→ SEZIONE DI TESTO
Sneakers

Il trattamento di Off-White arriva sulle Air Jordan 2 Low

Articolo di

Edoardo Cavrini

The NeverEnding Story” è il titolo che meglio descrive la collaborazione tra Off-White e Nike, instauratasi per la prima volta nel 2017, e divenuta da allora una delle partnership più prolifiche e ricercate nella scena sneaker di tutto il mondo. L’imminente arrivo di una valanga di Off-White x Nike Dunk Low non segnerà la fine di questa saga, ma solamente una tappa intermedia a cui seguirà il makeover di una nuova silhouette, mai utilizzata sino ad ora, quella delle Air Jordan 2 Low.

→ COMPITO
Prosegui l'articolo qui sopra sulle Air Jordan 2 Low di Off-White, riprendendo subito dopo l'ultima frase.

→ VOCI FORNITE
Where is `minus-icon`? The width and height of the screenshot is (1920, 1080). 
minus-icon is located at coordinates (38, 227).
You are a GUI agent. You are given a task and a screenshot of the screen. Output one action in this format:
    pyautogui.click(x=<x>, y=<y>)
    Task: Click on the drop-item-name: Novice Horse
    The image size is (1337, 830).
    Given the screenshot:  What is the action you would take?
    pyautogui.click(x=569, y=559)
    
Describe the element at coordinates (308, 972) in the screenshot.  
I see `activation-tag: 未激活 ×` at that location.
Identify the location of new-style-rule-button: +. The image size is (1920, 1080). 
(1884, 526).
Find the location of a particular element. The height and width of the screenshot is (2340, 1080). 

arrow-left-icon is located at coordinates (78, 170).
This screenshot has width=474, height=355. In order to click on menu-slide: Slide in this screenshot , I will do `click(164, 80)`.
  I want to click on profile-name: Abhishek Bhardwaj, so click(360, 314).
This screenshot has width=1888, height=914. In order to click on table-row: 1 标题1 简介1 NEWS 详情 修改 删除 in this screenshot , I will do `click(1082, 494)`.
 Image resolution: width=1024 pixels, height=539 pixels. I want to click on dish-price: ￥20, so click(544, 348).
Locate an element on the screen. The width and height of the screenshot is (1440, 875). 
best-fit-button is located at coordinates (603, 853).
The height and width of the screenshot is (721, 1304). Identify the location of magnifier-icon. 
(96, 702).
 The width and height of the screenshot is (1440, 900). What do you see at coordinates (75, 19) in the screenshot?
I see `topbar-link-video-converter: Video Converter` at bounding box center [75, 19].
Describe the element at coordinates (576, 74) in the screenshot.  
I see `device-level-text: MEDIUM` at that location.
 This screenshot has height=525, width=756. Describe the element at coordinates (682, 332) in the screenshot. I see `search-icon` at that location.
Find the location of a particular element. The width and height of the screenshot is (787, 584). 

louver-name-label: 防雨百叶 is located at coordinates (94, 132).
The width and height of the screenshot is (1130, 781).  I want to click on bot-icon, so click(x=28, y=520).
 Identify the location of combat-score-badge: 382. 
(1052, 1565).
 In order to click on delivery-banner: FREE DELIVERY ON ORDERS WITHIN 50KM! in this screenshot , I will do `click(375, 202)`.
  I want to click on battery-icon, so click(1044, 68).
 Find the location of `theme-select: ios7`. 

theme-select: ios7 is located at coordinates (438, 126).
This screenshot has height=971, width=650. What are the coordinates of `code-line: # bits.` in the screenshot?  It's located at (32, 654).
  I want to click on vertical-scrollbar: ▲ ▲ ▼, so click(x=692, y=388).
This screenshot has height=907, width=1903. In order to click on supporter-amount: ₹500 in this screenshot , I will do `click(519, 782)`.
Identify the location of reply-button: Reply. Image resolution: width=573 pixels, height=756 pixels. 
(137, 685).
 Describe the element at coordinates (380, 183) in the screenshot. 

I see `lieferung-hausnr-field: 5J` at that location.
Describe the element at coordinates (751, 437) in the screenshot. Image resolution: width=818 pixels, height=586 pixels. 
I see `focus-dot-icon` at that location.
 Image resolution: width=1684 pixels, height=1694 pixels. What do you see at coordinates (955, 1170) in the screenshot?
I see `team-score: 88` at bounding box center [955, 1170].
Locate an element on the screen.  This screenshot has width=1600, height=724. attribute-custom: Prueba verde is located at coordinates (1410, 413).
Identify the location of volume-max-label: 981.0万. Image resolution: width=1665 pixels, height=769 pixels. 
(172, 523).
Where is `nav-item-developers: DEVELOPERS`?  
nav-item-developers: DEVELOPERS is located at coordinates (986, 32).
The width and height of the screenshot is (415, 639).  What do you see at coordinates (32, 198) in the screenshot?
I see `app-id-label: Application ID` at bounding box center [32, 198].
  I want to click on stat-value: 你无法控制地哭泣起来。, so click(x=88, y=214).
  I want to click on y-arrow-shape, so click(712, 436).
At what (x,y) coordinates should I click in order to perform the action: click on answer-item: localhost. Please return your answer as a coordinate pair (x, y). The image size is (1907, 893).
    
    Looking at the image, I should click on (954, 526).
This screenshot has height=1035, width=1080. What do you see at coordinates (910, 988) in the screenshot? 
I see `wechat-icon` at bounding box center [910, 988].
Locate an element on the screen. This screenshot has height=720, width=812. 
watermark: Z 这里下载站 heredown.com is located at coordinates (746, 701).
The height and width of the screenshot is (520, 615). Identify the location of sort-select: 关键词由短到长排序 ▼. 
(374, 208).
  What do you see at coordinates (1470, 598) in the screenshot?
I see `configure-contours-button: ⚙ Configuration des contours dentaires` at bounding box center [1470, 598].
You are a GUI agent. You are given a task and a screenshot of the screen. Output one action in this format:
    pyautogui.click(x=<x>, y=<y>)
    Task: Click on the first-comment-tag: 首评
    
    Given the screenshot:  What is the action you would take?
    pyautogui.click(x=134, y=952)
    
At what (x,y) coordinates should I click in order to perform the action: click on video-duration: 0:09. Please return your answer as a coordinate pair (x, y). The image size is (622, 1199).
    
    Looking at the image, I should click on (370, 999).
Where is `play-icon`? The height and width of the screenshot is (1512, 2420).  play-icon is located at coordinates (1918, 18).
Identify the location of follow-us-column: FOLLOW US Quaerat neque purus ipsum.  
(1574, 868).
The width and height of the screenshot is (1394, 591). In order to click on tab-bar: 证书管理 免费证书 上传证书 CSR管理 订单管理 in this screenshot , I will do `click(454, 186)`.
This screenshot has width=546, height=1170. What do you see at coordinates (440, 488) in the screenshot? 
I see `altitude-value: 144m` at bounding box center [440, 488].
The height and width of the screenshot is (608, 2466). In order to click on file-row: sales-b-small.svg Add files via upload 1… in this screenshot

→ RISPOSTA ATTESA
Come spesso accade, a dare il primo annuncio è stata la pagina di leaks @zsneakerheadz che, con un tweet alquanto criptico, ha rivelato tutte le informazioni riguardanti questa inaspettata uscita. La sneaker del 1987 verrà rilasciata in ben due colorazioni: quella OG, “White/Varsity Red” e “Black/Blue-Grey”. L’aspetto della scarpa è stato inizialmente rivelato attraverso la condivisione di alcuni mockup, a cui hanno fatto seguito i primi scatti dettagliati della silhouette. In termini di materiali la tomaia della Air Jordan 2 rimane pressoché invariata, eccezione fatta per i bordi in cui – come in tante altre release Off-White x Nike – spunta lo strato in spugna. Sul lato esterno dell’upper part è riportata la firma di Michael Jordan, mentre internamente il solito branding ideato da Virgil Abloh. Il twist inedito a questa sneaker è infine assicurato dall’intersuola, appositamente invecchiata e composta da pezzi di gomma trasparenti che rendono l’idea di destrutturato.

Al momento non è ancora chiaro se le Off-White x Air Jordan 2 Low usciranno quest’anno, in cui si celebra il 35esimo anniversario della silhouette.